In 1699 the first legislation regarding NEWFOUNDLAND was passed in the British Parliament. Formally An Act to Encourage the Trade to Newfoundland, it is better known in Newfoundland as King William's Act or The Newfoundland Act. Like previous ORDERS-IN-COUNCIL, the Act was more concerned about visiting fishermen than settlers. Despite population increases during the 18th century, settlers continued to be governed by FISHING ADMIRALS (captains of West Country ships) and justices of the peace or magistrates, all under the jurisdiction of the naval convoy commodores who spent the summers supervising the fishery.
Between 1756 and 1800, European wars slowed settlement in Newfoundland and lessened the demand for some measure of self-government. The following 3 decades saw rapid growth and a vociferous demand, headed by William CARSON and Patrick MORRIS, for REPRESENTATIVE GOVERNMENT. This was aided by the British reform movement: it was not mere coincidence that the bill giving Newfoundland representative government was introduced into the British Parliament on the day that the Reform Bill received royal assent, 7 June 1832.

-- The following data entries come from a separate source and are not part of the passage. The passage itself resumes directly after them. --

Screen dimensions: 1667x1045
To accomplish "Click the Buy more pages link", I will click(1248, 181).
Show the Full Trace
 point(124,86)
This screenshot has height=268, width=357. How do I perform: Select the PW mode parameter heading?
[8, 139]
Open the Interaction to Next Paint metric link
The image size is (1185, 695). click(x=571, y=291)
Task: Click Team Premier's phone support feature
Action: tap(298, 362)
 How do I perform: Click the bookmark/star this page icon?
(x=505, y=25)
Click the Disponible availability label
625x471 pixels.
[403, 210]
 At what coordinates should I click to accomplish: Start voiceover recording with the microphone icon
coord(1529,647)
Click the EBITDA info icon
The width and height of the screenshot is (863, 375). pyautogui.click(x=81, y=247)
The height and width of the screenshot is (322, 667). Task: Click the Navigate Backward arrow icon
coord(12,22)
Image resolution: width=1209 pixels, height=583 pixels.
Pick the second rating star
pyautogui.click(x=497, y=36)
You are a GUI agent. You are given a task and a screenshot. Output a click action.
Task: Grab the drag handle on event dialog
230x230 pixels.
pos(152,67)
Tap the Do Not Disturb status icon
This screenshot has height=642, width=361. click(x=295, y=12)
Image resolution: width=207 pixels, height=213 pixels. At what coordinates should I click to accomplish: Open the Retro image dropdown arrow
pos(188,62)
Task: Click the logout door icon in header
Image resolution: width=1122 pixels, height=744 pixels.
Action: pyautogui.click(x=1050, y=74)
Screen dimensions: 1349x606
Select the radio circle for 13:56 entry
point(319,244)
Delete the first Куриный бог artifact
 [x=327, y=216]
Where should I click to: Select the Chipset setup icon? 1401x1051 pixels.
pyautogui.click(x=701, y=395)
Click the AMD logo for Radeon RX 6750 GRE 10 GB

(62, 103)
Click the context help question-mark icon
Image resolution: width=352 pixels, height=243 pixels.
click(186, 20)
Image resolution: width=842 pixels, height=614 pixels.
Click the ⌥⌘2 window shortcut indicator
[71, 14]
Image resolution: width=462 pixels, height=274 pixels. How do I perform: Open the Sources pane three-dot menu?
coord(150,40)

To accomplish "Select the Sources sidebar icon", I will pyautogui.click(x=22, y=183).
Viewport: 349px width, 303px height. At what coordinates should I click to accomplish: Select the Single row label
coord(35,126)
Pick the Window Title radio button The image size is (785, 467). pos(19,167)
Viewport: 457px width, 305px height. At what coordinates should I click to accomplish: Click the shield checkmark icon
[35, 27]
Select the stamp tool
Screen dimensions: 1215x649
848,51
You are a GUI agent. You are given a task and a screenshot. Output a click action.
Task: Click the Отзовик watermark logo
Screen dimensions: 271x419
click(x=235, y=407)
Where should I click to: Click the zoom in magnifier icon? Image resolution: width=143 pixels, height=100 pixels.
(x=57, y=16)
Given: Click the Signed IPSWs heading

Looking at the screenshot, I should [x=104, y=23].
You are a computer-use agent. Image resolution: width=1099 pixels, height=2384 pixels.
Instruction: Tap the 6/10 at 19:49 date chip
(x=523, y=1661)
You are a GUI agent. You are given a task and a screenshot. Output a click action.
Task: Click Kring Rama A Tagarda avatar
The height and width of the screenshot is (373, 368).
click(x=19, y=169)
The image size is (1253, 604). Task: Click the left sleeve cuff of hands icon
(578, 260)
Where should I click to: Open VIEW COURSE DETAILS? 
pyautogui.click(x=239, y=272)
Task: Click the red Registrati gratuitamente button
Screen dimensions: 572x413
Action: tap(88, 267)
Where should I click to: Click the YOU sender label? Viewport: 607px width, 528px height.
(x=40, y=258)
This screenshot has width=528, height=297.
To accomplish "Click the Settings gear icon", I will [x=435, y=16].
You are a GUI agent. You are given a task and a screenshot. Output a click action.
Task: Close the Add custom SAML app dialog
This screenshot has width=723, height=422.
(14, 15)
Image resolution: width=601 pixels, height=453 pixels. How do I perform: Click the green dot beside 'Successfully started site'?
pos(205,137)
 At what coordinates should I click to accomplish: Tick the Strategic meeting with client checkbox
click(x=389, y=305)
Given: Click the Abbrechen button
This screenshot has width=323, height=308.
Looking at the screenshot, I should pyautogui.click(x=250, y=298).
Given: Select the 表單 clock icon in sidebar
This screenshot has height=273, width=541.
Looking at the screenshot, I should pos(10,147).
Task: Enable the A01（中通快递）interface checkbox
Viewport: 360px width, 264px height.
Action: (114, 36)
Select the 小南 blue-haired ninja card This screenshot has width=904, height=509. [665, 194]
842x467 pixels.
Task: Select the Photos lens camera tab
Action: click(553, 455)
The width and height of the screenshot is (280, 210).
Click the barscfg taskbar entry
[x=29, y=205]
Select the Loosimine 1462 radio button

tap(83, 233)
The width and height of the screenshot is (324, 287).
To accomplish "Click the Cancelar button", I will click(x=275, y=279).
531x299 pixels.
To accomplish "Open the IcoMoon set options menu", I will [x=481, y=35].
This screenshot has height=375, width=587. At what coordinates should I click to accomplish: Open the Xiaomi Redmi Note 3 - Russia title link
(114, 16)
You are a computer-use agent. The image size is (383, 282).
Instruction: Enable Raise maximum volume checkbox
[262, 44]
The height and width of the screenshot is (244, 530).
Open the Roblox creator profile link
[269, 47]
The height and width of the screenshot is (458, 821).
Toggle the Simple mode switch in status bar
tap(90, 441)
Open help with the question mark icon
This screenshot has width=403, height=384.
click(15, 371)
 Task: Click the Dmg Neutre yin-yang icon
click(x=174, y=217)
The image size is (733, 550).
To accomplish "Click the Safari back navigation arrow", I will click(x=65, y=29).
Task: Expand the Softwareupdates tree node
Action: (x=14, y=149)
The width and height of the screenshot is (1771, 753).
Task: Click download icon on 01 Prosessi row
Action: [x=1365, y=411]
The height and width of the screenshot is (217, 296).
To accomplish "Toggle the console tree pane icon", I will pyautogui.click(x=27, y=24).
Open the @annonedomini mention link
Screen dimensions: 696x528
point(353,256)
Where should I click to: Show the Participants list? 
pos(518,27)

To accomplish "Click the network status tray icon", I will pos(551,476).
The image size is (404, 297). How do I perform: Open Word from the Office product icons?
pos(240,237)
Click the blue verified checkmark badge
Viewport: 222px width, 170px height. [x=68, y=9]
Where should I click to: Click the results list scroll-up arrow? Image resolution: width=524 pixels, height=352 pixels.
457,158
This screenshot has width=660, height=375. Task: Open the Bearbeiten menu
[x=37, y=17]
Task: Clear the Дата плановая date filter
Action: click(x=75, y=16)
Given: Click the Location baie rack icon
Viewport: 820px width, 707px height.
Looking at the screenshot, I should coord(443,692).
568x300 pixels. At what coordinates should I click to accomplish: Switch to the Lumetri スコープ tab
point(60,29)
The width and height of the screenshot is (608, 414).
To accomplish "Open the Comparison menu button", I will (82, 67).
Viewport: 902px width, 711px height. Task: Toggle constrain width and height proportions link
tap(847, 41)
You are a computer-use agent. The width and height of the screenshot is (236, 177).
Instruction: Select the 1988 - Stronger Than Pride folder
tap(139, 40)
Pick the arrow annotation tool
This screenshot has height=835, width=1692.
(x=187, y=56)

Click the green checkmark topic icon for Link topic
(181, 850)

Representative government, consisting of an elected assembly and an appointed council, proved to be unworkable and was modified by the August 1842 Newfoundland Act, which integrated the council with the assembly. In 1847 a new Act in effect revived the council and made it an upper house. But nothing short of RESPONSIBLE GOVERNMENT, as established in Nova Scotia and Canada in 1848, would satisfy the people. Following disputes between local factions and between Newfoundland and Britain, responsible government was awarded in 1855. It remained until November 1933 when, facing bankruptcy, Newfoundland asked Britain to suspend its constitution. The 1933 Newfoundland Act made this possible. In 1949 Newfoundland became a province and again enjoyed the privileges and responsibilities of democratic government.